● Texte fourni
Arnaud Blanchard a commencé à présenter ses travaux lors de la Journée Jeunes chercheurs de l'Association Française de Sciences Sociales des Religions - AFSR le 16 juin 2003 à l'Institut de Recherches sur les Sociétés COntemporaines - IRESCO, 59 rue Pouchet 75017 Paris en salle 124. Cette journée s'intitulait La prise en compte de la dimension historique sur le terrain et dans le travail d'écriture - Mémoire et Histoire.

 

Étaient présents Philippe BARBEY (AFSR), Arnaud BLANCHARD (ENS-Cachan), Martine COHEN (AFSR), Nicolas DE BREMONT D’ARS (CEIFR), Erwan DIANTEIL (EHESS), Bruno DURIEZ (AFSR), Rita HERMON-BELOT (CEIFR), Sophie NIZARD (CEIFR), [Catherine PARADEISE (ENS-Cachan), invitée, directrice de thèse de A. Blanchard, était absente].

 

Sophie NIZARD introduit la journée d’étude. Il s’agit d ‘appréhender les rapports des sciences sociales des religions avec l’histoire tant du point de vue holistique (quelles sources, quelles archives, la question du témoignage) que du point de vue épistémologique (sociologie/histoire). Faut-il réintégrer l’émotion dans les sciences humaines ? (Farge, Ricqueur) Y-a-t’il une véritable coupure entre sociologie et histoire (Durkheim, Comte, Tocqueville, Weber) ? Quelle définition d’une sociologie de la mémoire religieuse ? Quels fondements historiques d’un mouvement récent consistant à retracer l’histoire d’un mouvement religieux à travers sa culture matérielle comme c’est le cas pour les Témoins de Jéhovah?

 

Arnaud BLANCHARD explique sa thèse : retracer l’histoire d’un mouvement, en l’occurrence les Témoins de Jéhovah, à partir de l’objet imprimé, leurs publications comme armature, lien social au sein des Témoins de Jéhovah. Le propos se déclinerait en trois temps : 1) notion d’imprimé utilisé, 2) historiographie, 3) temps importants des Témoins de Jéhovah liés à leur travail d’imprimerie.

● Données disponibles
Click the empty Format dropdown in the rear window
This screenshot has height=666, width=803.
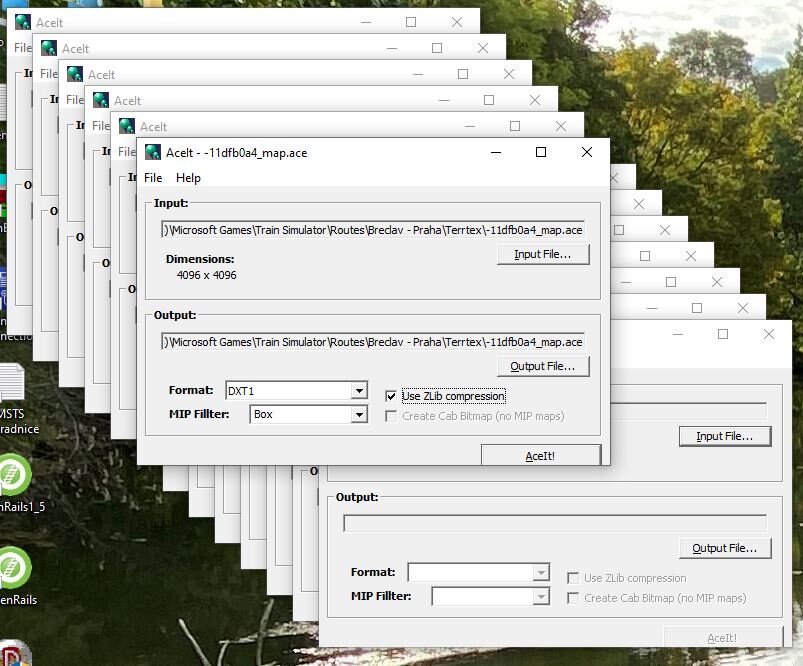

● Exercices
[A] Selon le texte fourni, à quelle date Arnaud Blanchard a-t-il commencé à présenter ses travaux ?
[B] Reproduisez mot pour mot le passage du texte fourni, en partant de « Étaient présents Philippe » et en allant jusqu'à « Blanchard, était absente]. ».

● Réponses
[A] Le 16 juin 2003.

[B]
Étaient présents Philippe BARBEY (AFSR), Arnaud BLANCHARD (ENS-Cachan), Martine COHEN (AFSR), Nicolas DE BREMONT D’ARS (CEIFR), Erwan DIANTEIL (EHESS), Bruno DURIEZ (AFSR), Rita HERMON-BELOT (CEIFR), Sophie NIZARD (CEIFR), [Catherine PARADEISE (ENS-Cachan), invitée, directrice de thèse de A. Blanchard, était absente].